3-Putt Avoidance
3-putts are the bane of all amateur golfers, but particularly for those who have higher handicaps. Nothing can take the wind out of your sails as quickly as a 3-putt. Getting on the green in regulation, only to walk away with a bogey, can be disheartening and destructive to your confidence, not to mention the adverse effect it can have on your scorecard.
As you would expect, low-handicap golfers 3-putt far less often than high-handicappers (but more often than you might have guessed). Scratch golfers 3-putt approximately 7.8% of the time, or about 1.4 times per round on average.
At the other end of the spectrum, 20-handicappers 3-putt almost 20% of the time, and 25+ handicappers 24.5% of the time! If those 20+-handicap golfers were able to eliminate 3-putts altogether, that one single improvement would save them from 3 ½ to 4 ½ strokes per round.
3-Putts Per Round by Handicap
Distance Control is the Key
As explained in the previous chapter, the linchpin of successful 3-putt avoidance is distance control. Good lag putting is essential to put yourself in a position where you have a reasonable probability of making your next putt. But lag putting itself becomes progressively harder the further away that you are from the hole.
Take a look at these numbers. At a distance of 18 feet from the hole, for example, PGA Tour pros average 1.92 putts to hole out. They only make about 17% of these 18-footers, but they also only 3-putt from there about 3% of the time. That’s pretty solid. But as they get further from the hole, these percentages obviously change, and 3-putts become a little more likely.
At twice the distance away, from 36 feet out, their make percentage goes down all the way to about 5%, while their likelihood of a 3-putt increases to about 8%. And by the time they get out to 60 feet, they 3-putt almost a quarter of the time. Or, looking at it from a more positive perspective, they 2-putt from 60 feet 3 out of 4 times. As the saying goes, “these guys are good.”

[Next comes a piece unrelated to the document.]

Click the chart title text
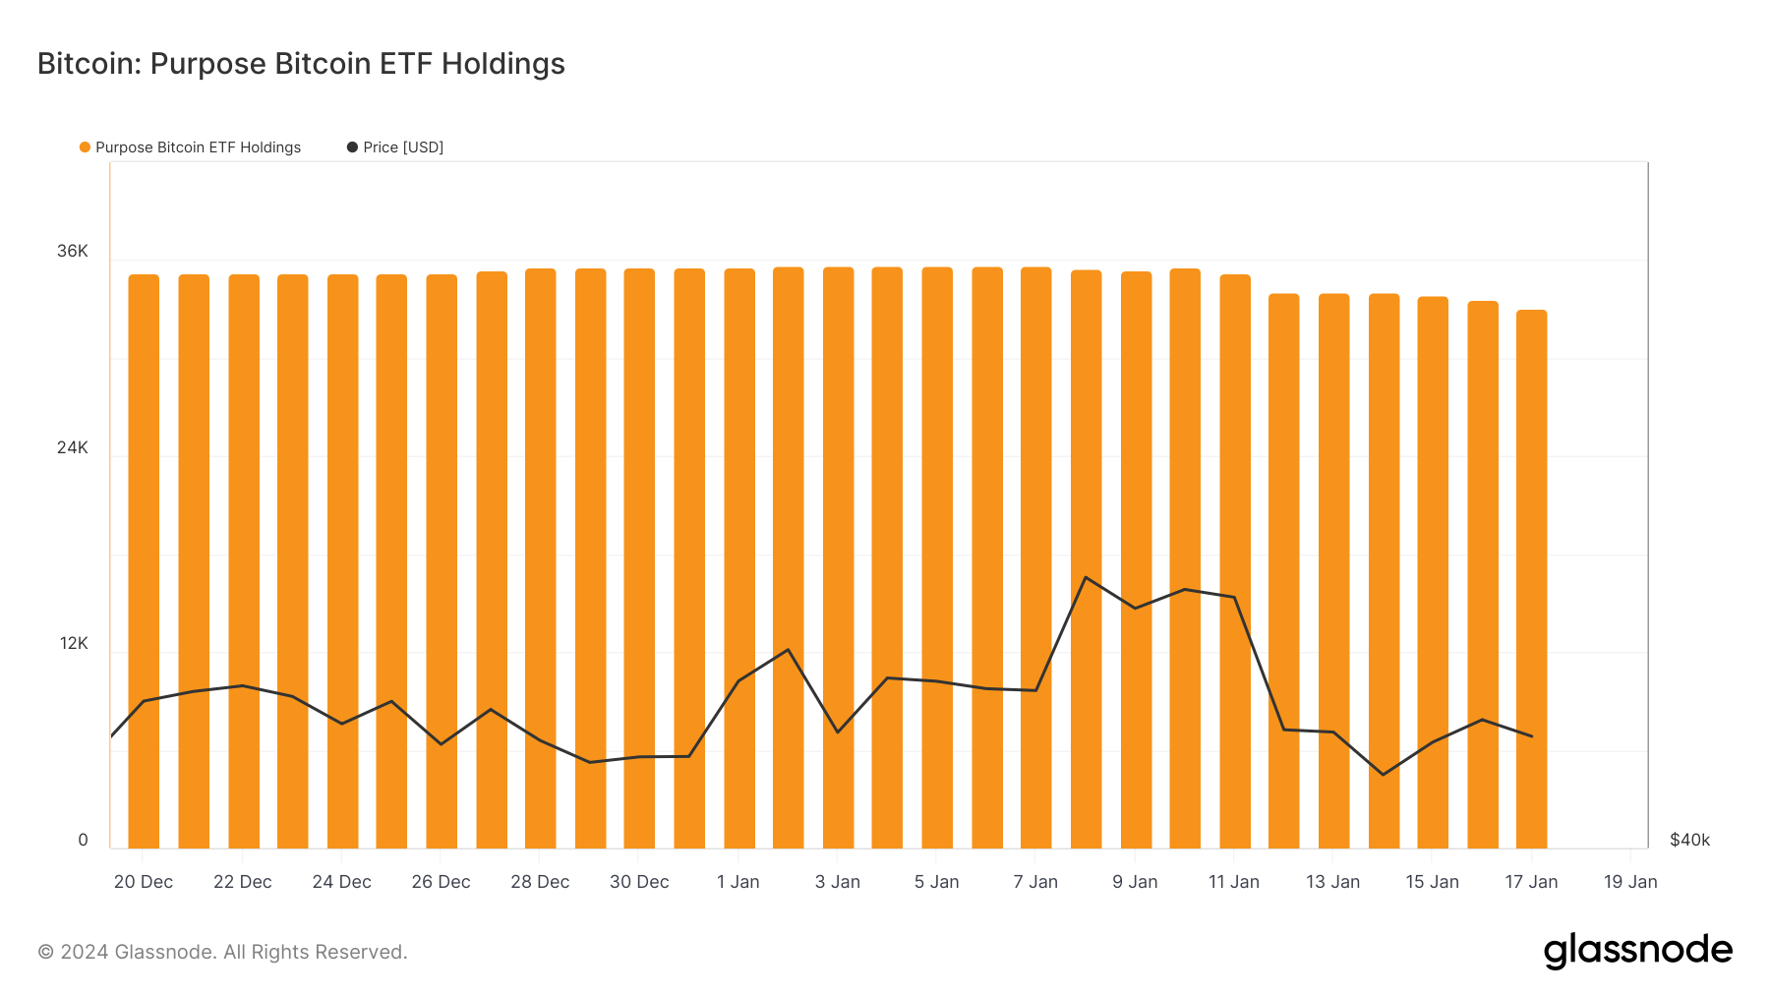1770x996 pixels. click(301, 64)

But don’t get lost in these numbers. The trend is the message. Improving your proximity to the hole makes all the difference. First, by positioning yourself so that you have a closer starting point on the green (through better approach, pitch and chip shots), and then demonstrating better distance control on your lag putts and greenside chips to minimize the likelihood of a 3-putt, you’ll begin to unlock the formula to immediately knock several strokes off of your scorecard.
Make Percentages vs. 3-Putt Likelihood
The following chart illustrates this concept. From data taken from PGA Tour statistics, putting coach James Jankowski formulated this graphic to highlight the changing probabilities of 3-putting as a function of how far you are from the hole.
LIKELIHOOD OF A 3-PUTT BASED ON PROXIMITY TO HOLE
Although it represents PGA Tour data, the implications (albeit, of course, not the actual probabilities) are relevant for golfers of all levels. Avoiding 3-putt holes is difficult to do consistently if you regularly position yourself 30+ feet from the hole and if you aren’t able to then manage the distances on your lag putts.
You Need to Make the Short Ones, Too
Although we will spend more time in Chapter 4 on the topic of making short putts, it’s important to mention it here also as a key component of eliminating 3-putt greens. If you make a great lag putt or a great chip to within 3 feet of the hole, and then proceed to miss that putt, all of your good work will have gone for naught.
3-putt avoidance is a 2-step process. Not only do you need to execute a quality first putt, but you then need to capitalize on that effort by converting the next one. To reiterate, getting close on the lag putt is mostly about distance control. And, as we’ll discuss later, sinking the short putt is about delivering a square putter face at impact, and confidence.